Abstract

Yamoa (ground bark of Funtumia elastica tree) is marketed and sold as a dietary supplement with anecdotal therapeutic effects in the treatment of asthma and hay fever. We determined that Yamoa and Yamoa-derived polysaccharides affected innate immunity, in part, by priming gammadelta T cells. Gene expression patterns in purified bovine gammadelta T cells and monocytes induced by Yamoa were similar to those induced by ultrapure lipopolysaccharide (uLPS). In the presence of accessory cells, Yamoa had priming effects that were similar to those of LPS on bovine and murine gammadelta T cells, but much more potent than LPS on human gammadelta T cells.
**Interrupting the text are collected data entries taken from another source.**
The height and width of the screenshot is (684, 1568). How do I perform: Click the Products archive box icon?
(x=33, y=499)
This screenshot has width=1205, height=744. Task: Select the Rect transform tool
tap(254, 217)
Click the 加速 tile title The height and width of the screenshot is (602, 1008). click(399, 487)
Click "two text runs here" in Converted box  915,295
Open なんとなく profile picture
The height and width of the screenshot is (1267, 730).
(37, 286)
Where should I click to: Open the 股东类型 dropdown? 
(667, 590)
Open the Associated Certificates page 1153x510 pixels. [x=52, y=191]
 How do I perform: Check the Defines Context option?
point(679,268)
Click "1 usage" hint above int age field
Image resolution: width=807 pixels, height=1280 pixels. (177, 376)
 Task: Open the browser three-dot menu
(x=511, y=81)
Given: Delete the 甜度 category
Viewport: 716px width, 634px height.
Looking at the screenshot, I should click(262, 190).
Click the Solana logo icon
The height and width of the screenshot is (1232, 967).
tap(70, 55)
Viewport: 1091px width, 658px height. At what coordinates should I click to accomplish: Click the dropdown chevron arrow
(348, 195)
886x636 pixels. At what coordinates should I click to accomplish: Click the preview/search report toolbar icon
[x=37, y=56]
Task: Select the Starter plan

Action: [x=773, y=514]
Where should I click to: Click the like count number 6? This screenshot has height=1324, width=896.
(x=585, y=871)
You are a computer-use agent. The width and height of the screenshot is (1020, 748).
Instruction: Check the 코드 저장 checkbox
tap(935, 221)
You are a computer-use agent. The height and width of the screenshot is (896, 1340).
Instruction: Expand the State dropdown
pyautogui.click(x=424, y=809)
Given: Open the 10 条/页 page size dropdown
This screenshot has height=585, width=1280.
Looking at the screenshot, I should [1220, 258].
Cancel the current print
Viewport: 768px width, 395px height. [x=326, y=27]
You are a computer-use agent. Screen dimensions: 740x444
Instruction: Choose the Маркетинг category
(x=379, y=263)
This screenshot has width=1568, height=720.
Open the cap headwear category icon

The bioactive component of Yamoa was delineated to a complex polysaccharide fraction (Yam-I). Intraperitoneal injection of Yamoa and Yam-I in mice induced rapid increases in peritoneal neutrophils directed by changes in chemokine expression. In support of a unique agonist found in Yam-I, similar peritonitis responses were also observed in TLR4- and MyD88-deficient mice. Therapeutic treatment with Yam-I resulted in decreased bacterial counts in feces from mice with Salmonella enterica serotype typhimurium (ST)-induced enterocolitis. This characterization of the immune stimulatory properties of polysaccharides derived from Yamoa suggests mechanisms for the anecdotal positive effects of its ingestion and that these polysaccharides show potential for application in innate protection from disease.